FN Indonesia Kampar  - Polres Kampar tegaskan dalam memberantas peredaran narkotika kembali dibuktikan melalui keberhasilan Polsek Tambang menangkap empat pelaku pengedar dan pengguna narkoba jenis sabu-sabu di Pondok Kebun Dusun III Pulau Bayur, Desa Padang Luas, Kecamatan Tambang, Senin (29/6/2026) sekitar pukul 20.00 WIB. 

Pengungkapan kasus tersebut menjadi bagian dari rangkaian peringatan Hari Bhayangkara ke-80 Tahun 2026 dan menunjukkan keseriusan Polri dalam menjaga keamanan serta melindungi masyarakat dari ancaman narkotika. 

Empat pelaku yang diamankan masing-masing berinisial ZA (29), SU (27), HE (43), dan RI (32). Dari tangan para pelaku, polisi menyita 8 paket sabu-sabu dengan berat bruto 4,8 gram beserta sejumlah barang bukti pendukung lainnya. 

Kapolres Kampar AKBP Boby Putra Ramadhan melalui Kapolsek Tambang AKP Aulia Rahman menegaskan bahwa penangkapan tersebut merupakan wujud nyata komitmen Polres Kampar dalam memerangi peredaran dan penyalahgunaan narkotika. 

“Pada momentum Hari Bhayangkara ke-80 ini, kami ingin menunjukkan bahwa Polres Kampar memiliki komitmen yang tidak goyah dalam memerangi peredaran dan penyalahgunaan narkotika,” ujar AKP Aulia Rahman. 

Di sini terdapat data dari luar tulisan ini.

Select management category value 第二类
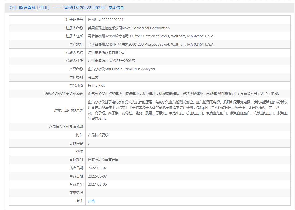295x210 pixels. point(93,77)
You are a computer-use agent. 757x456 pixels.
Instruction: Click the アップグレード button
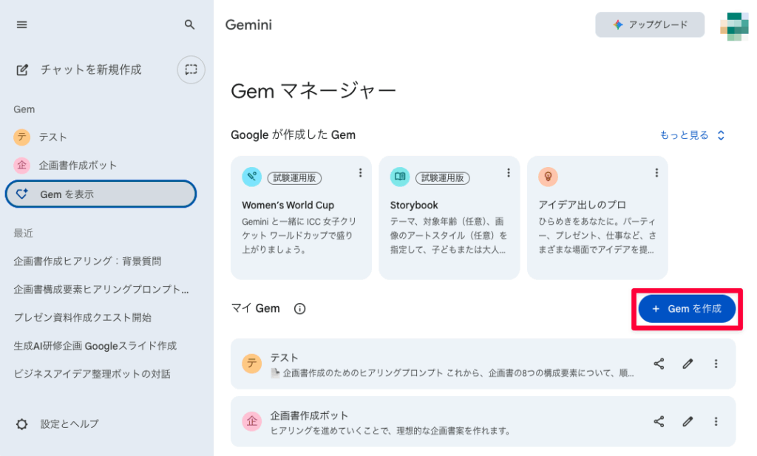click(649, 24)
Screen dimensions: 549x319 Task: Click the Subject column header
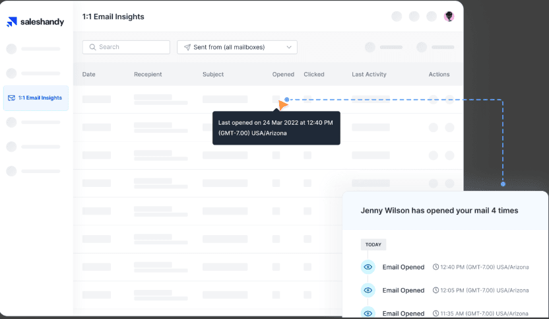[213, 75]
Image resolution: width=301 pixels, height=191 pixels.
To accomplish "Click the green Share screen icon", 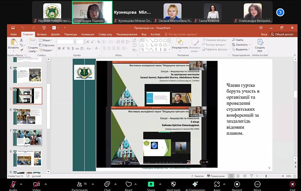I will 151,184.
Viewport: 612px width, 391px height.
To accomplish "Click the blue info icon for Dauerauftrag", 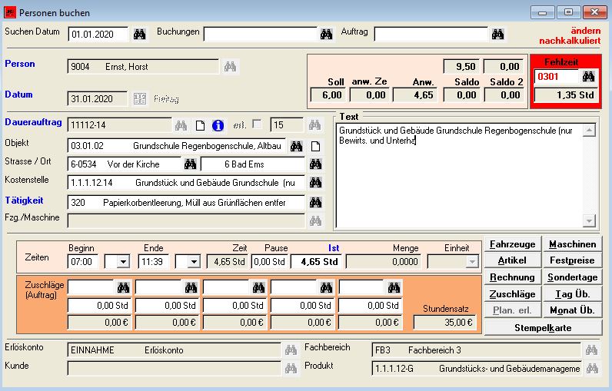I will coord(218,125).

Ia menjelaskan, para pelaku dijerat dengan Pasal 114 ayat (1) Jo Pasal 132 ayat (1) Undang-Undang RI Nomor 35 Tahun 2009 tentang Narkotika serta ketentuan pidana lainnya yang berlaku. 

Berdasarkan hasil pemeriksaan awal, ZA diduga berperan sebagai pengedar, SU sebagai kurir, sedangkan HE dan RI merupakan pengguna. 

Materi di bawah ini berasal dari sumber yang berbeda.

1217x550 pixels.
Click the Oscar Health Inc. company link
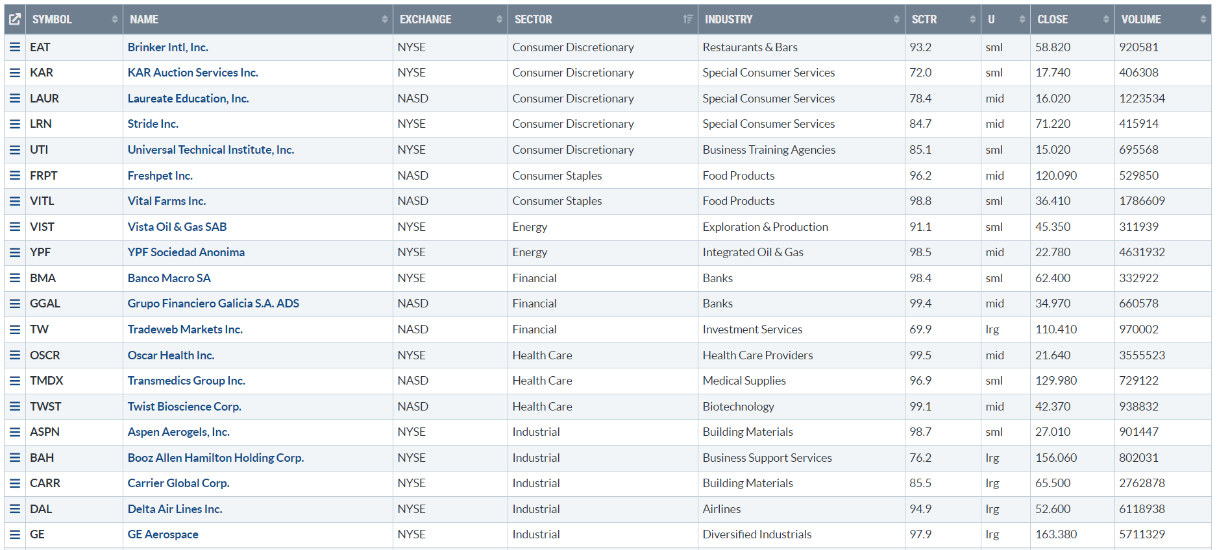click(171, 355)
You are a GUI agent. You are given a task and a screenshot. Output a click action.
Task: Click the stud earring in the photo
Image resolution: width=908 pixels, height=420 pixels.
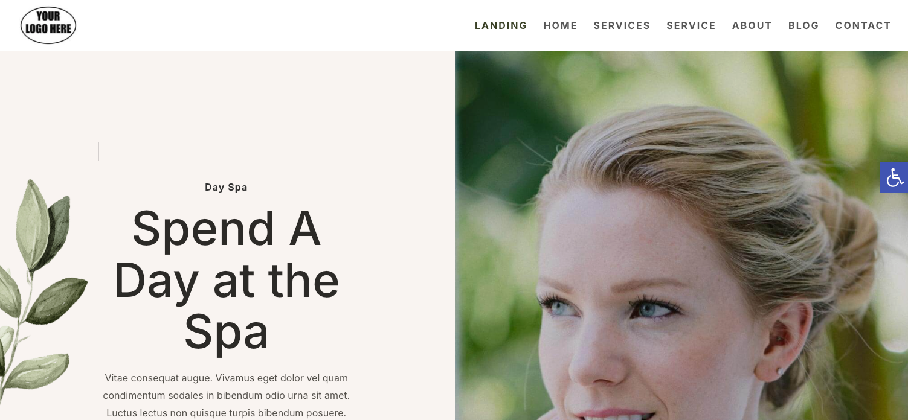[x=781, y=371]
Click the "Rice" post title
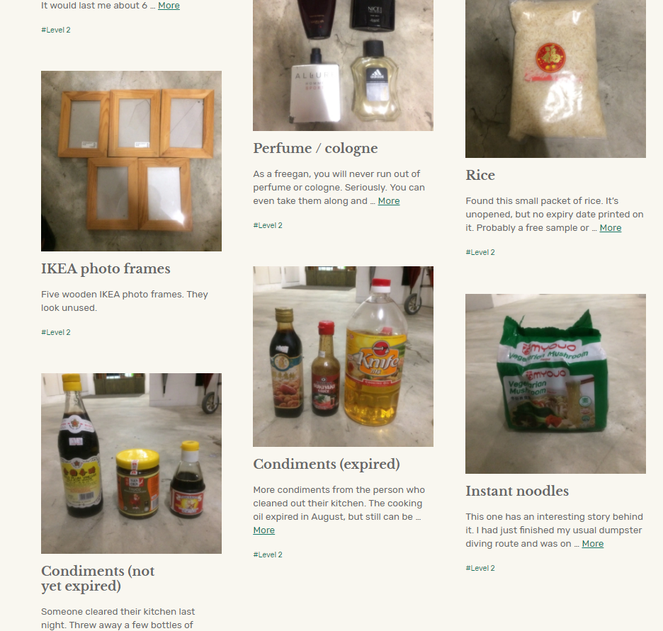Screen dimensions: 663x631 480,175
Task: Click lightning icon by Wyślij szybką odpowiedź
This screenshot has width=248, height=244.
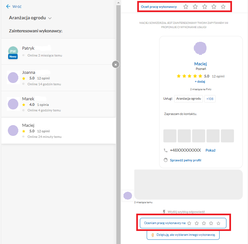Action: [164, 212]
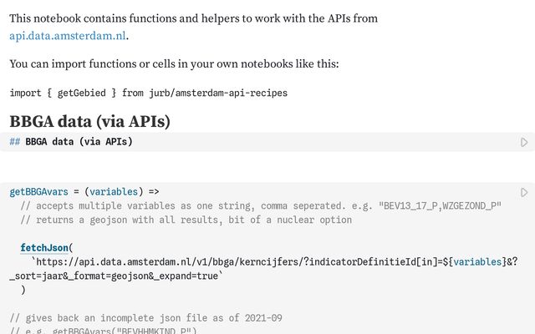Open the api.data.amsterdam.nl link
This screenshot has width=535, height=334.
tap(68, 35)
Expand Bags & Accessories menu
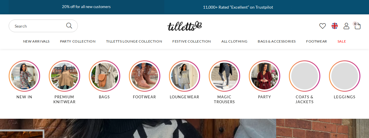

Keempatnya ditemukan di sebuah pondok sawit milik warga dan diduga sedang melakukan aktivitas terkait konsumsi sabu-sabu. 

Kapolsek Tambang mengatakan, pengungkapan kasus tersebut bermula dari laporan masyarakat mengenai sering terjadinya transaksi narkotika di Desa Padang Luas. 

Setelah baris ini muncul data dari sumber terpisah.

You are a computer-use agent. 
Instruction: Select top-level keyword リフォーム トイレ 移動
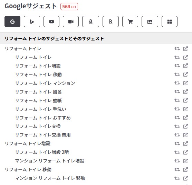pyautogui.click(x=28, y=169)
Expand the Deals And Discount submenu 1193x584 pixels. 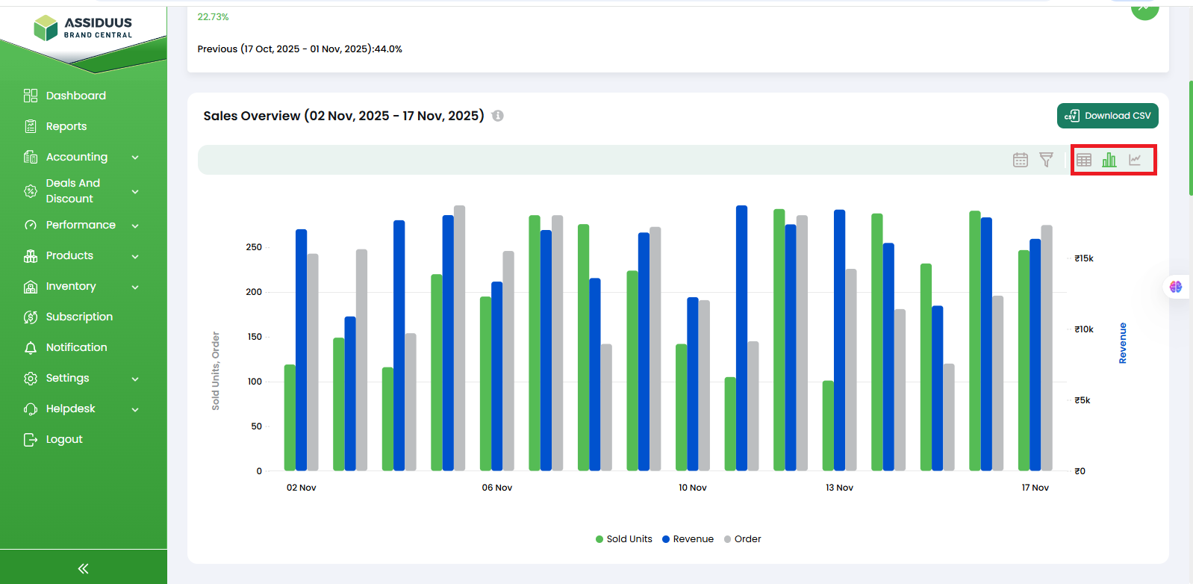135,192
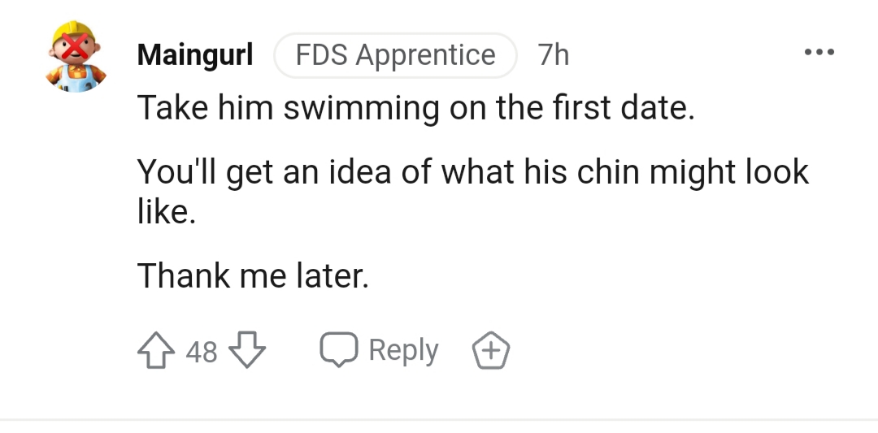This screenshot has height=433, width=878.
Task: Click the FDS Apprentice flair badge
Action: coord(395,54)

“Setelah dilakukan penyelidikan mendalam dan data yang diperoleh dinilai cukup, Tim Opsnal langsung bergerak melakukan penangkapan,” jelasnya. 

Dalam penggeledahan yang disaksikan perwakilan masyarakat bernama Asrizal, petugas menemukan sebuah kotak rokok merek Slava berisi satu plastik klip sabu-sabu. Selain itu, di dalam dompet milik ZA ditemukan lima plastik klip ukuran kecil dan tiga plastik klip ukuran sedang yang berisi sabu-sabu. 

Seluruh barang bukti tersebut diakui milik ZA saat proses interogasi. 

Setelah diamankan, seluruh pelaku dibawa ke Polsek Tambang untuk menjalani proses hukum lebih lanjut. Hasil pemeriksaan urine menunjukkan bahwa keempatnya positif mengandung metamfetamin, zat aktif yang terdapat dalam sabu-sabu. 

Saat ini penyidik masih mendalami kemungkinan adanya jaringan peredaran narkotika yang lebih luas, termasuk menelusuri sumber pemasok barang haram tersebut. 

Kapolres Kampar mengajak masyarakat untuk terus memberikan informasi kepada kepolisian apabila mengetahui adanya aktivitas mencurigakan terkait narkotika. 

“Kerja sama antara Polri dan masyarakat adalah kunci keberhasilan dalam memerangi narkotika. Semakin banyak informasi yang kami terima, semakin banyak pelaku yang dapat ditangkap dan wilayah kita semakin bebas dari ancaman zat berbahaya,” pungkas AKBP Boby.